Second Quantization-Kinetic operator

[ChrisVer]

I am feeling a little stupid tonight... So let me build the problem...
For a single particle operator O, we have in the basis |i> we have that:
O= \sum_{ij} o_{ij} |i><j| with o_{ij}=<i|O|j>
Then for N particles we have that:
T=\sum_{a}O_{a}= \sum_{ij} o_{ij} \sum_{a} |i>_{a}<j|_{a} with a=1,2...,N

How can we write this afterwards (for bosons) in respect to the creation and annihilation operators as:
T= \sum_{ij} o_{ij} c_{i}^{t} c_{j}

From what I suspect, \sum_{a} |i>_{a}<j|_{a} must be equal to the number operator... But for some reason I'm unable to see it...Also I tried taking this:
O= \sum_{ij} o_{ij} |i><j|
O= \sum_{ij} o_{ij} c_{i}^{t}|0><0|c_{j}
And then summing over the particles:
O= \sum_{ij} o_{ij} c_{i}^{t}c_{j} \sum_{a}|0>_{a}<0|_{a}
but I see no reason why the sum must be equal to unity \sum_{a}|0>_{a}<0|_{a} =1

Please give hints, not answers

 

[DrClaude]

Consider a $N$-particle operator $O$ as a sum of one-particle operators
$$
O = \sum_{i=1}^{N} O_i
$$
First assume that you can write it as
$$
O = \sum_{\alpha, \beta} \langle \alpha | O_1 | \beta \rangle c_\alpha^\dagger c_\beta
$$
If you change the basis, you can write
$$
O' = \sum_{\gamma, \delta} \langle \gamma | O_1 | \delta \rangle b_\gamma^\dagger b_\delta
$$
The creation and annihiliation operators satisfy the linear transformations
$$
\begin{align}
b_\gamma^\dagger &= \sum_{\alpha} c_\alpha^\dagger \langle \alpha | \gamma \rangle \\
b_\gamma &= \sum_{\alpha} \langle \gamma | \alpha \rangle c_\alpha
\end{align}
$$
Therefore,
$$
\begin{align}
O' &= \sum_{\gamma, \delta} \sum_{\alpha, \beta} c_\alpha^\dagger \langle \alpha | \gamma \rangle \langle \gamma | O_1 | \delta \rangle \langle \delta | \beta \rangle c_\beta \\
&= \sum_{\alpha, \beta} \langle \alpha | O_1 | \beta \rangle c_\alpha^\dagger c_\beta \\
&= O
\end{align}
$$
This means that the assumed representation of $O$ is independent of the basis.
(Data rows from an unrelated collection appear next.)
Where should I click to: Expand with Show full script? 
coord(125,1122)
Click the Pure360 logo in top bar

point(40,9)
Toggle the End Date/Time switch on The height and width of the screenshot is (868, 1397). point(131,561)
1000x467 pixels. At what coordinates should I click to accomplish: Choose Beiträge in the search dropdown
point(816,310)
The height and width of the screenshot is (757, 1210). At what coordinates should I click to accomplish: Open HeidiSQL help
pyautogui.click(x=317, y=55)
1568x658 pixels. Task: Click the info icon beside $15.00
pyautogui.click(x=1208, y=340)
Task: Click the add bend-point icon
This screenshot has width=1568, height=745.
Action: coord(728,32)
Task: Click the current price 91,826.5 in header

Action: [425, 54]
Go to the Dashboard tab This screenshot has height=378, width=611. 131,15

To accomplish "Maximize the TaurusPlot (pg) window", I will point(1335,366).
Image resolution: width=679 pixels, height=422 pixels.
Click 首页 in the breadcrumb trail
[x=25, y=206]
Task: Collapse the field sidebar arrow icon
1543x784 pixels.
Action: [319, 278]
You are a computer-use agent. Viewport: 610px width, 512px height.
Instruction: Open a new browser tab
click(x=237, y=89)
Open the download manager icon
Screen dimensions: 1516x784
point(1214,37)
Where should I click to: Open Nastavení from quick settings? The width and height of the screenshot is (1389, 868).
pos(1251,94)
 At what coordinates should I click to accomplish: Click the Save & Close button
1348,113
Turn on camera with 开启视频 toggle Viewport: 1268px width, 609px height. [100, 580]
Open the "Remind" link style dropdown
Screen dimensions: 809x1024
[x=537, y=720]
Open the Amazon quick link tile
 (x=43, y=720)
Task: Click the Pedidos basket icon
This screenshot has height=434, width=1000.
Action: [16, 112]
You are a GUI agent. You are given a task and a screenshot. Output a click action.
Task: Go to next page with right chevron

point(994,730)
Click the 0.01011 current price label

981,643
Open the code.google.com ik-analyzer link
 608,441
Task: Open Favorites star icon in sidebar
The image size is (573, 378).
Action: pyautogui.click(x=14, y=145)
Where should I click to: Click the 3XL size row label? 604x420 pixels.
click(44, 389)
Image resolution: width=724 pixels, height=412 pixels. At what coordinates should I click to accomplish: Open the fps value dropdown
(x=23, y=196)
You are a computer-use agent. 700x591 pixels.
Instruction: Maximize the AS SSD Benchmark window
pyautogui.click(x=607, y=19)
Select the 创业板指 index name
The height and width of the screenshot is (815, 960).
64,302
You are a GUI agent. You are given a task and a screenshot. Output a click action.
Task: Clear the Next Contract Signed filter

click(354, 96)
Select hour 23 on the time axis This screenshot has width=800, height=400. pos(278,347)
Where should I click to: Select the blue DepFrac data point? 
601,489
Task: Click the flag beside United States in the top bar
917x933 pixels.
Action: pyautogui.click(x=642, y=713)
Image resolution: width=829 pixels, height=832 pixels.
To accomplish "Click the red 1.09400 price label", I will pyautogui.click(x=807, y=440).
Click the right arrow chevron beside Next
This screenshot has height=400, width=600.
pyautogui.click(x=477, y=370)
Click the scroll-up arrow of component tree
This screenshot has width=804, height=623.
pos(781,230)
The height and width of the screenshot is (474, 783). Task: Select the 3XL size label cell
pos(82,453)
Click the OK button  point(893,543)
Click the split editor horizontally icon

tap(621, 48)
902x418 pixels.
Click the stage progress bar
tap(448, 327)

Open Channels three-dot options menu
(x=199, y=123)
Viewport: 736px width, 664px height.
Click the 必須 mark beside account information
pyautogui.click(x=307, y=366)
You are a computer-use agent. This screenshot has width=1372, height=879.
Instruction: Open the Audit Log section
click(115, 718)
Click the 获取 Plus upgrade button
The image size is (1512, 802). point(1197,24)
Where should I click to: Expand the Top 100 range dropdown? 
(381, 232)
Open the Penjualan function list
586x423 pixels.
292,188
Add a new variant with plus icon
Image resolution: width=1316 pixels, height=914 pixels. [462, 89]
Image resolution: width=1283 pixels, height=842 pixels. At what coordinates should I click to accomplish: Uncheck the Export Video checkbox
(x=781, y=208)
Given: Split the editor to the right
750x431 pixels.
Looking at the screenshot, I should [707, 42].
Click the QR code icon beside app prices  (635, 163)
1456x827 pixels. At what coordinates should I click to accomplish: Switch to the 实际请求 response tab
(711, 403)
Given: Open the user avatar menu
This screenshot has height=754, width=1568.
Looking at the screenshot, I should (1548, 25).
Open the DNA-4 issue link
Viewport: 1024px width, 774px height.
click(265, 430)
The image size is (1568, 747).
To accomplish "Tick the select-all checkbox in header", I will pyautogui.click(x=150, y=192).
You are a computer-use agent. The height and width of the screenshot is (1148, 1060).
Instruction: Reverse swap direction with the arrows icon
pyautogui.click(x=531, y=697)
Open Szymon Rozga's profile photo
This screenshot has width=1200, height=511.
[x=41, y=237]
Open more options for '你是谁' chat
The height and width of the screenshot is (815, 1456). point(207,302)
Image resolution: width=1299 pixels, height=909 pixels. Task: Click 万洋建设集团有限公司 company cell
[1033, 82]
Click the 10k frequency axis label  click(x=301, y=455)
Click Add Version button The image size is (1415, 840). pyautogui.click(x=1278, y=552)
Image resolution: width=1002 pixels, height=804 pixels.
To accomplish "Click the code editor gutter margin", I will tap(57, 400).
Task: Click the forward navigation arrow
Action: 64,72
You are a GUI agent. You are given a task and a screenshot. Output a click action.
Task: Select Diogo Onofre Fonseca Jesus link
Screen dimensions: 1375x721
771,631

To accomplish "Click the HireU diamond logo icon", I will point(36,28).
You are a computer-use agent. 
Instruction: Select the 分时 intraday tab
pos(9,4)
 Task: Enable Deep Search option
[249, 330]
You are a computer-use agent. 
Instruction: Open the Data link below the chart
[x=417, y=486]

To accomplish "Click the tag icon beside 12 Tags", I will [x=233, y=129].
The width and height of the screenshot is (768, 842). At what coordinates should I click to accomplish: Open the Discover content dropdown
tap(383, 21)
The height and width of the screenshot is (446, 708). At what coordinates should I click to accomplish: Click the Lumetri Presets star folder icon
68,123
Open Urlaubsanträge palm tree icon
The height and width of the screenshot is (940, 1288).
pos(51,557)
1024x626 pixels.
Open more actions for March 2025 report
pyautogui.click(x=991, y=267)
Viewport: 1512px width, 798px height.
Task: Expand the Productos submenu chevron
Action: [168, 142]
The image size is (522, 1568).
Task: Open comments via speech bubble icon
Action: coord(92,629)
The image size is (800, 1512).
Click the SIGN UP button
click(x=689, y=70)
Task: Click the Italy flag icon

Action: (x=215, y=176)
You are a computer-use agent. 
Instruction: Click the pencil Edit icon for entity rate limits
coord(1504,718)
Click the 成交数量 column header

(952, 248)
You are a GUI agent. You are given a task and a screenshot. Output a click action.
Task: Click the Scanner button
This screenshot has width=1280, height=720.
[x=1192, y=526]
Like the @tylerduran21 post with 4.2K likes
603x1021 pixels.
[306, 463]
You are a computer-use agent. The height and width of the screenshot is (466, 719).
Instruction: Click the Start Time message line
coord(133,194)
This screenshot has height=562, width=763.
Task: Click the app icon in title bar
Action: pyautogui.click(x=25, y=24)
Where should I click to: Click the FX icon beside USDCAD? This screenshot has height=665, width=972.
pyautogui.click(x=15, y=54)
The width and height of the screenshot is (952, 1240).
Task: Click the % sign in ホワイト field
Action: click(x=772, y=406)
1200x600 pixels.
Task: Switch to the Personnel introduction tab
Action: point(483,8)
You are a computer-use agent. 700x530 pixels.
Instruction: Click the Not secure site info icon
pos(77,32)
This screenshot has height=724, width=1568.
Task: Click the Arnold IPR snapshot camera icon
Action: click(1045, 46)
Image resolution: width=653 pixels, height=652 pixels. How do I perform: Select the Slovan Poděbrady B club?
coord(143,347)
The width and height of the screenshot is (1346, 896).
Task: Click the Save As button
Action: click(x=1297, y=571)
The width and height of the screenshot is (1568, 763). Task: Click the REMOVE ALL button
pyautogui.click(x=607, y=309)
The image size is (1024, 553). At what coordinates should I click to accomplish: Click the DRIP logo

If you choose a basis $| \gamma \rangle$ that diagonalizes $O_1$, then
$$
O = \sum_\gamma o_\gamma b_\gamma^\dagger b_\gamma
$$
where $o_\gamma$ is the eigenvalue associated with the ket $| \gamma \rangle$, which is what we expected from the first formula above. Therefore, the assumption for the form of $O$ in any basis was correct.